The split is up to you. You could go 50:50 — 50% forward and 50% option — or 60:40, or even some other ratio that makes more sense to you.
That said, there will be one exchange rate that covers the whole contract. This is known as the ‘worst-case rate’.
Unlike standard options, participating forwards don’t require you to pay a premium to secure your worst-case rate.
You’re also only legally obliged to complete the forward part of the transaction. So if the market exchange rate is better than the ‘worst-case rate’, you can still benefit from it.
The flipside is that, because forward contracts create a legal obligation, you’ll always have to exchange part of the money at the worst-case rate, so there’s a limit to how much you can benefit from a favourable exchange rate.
The worst-case rate is also less favourable than the rate you’d get if you went for a standard forward contract. The worse rate makes up for the fact that you’re not paying a premium for the option.
Some Facts
- Participating forwards get their name because they allow you to take advantage of — or ‘participate’ in — favourable market movements. The way in which your transaction is split between forward and option is called the ‘participating ratio’.
- Because participating forwards are designed to cover your entire exposure, it’s hard to sell or transfer them to somebody else. This makes them unsuitable for speculative traders.
- You can end a participating forward before its maturity date, but this will usually entail paying a hefty termination fee.
Want to know more?
- This video sums up what participating forwards are and how they work in under 2 minutes.
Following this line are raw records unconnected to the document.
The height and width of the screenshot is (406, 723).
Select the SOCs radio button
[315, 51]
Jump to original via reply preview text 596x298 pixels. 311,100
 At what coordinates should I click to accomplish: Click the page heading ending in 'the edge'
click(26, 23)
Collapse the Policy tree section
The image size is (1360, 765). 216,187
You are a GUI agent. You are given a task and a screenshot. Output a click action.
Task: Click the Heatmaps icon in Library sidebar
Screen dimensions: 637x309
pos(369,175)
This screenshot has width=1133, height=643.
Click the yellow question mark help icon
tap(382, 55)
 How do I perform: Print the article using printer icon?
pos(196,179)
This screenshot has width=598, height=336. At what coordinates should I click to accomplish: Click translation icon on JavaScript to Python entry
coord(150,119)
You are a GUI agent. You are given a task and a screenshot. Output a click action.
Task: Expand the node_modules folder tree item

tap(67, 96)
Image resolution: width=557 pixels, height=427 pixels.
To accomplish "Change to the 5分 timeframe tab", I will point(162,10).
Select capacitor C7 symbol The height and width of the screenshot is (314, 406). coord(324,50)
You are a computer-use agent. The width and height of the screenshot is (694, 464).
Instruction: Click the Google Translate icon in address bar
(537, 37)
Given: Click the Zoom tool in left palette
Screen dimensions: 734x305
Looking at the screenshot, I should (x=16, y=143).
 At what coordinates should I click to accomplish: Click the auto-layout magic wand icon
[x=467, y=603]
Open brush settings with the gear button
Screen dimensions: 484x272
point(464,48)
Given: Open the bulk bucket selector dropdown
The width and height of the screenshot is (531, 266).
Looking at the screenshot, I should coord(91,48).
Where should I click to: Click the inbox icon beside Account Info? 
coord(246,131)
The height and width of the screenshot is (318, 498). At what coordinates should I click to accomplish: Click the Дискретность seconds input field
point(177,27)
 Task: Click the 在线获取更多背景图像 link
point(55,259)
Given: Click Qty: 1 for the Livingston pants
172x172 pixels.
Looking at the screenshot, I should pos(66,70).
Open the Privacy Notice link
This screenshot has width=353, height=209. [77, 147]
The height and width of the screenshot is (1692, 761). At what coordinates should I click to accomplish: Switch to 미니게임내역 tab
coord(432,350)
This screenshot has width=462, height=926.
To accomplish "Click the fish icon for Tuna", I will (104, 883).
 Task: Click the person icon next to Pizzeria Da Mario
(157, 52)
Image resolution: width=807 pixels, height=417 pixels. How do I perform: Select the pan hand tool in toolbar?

- Participating forwards are a type of ‘structured option’ — a complex option created by combining two or more basic, or ‘vanilla’ options. This white paper explains the basics of several types of structured options — not just participating forwards, but also knock-in forwards, convertible forwards, and ratio forwards.
ALT21’s perspective:
“If you want to protect your business from exchange rate fluctuations, but aren’t keen on paying a premium or entering into a legally binding contract, participating forwards can offer you the best of both worlds. You can hedge 100% of your exposure, but still take advantage if the forex markets go your way.”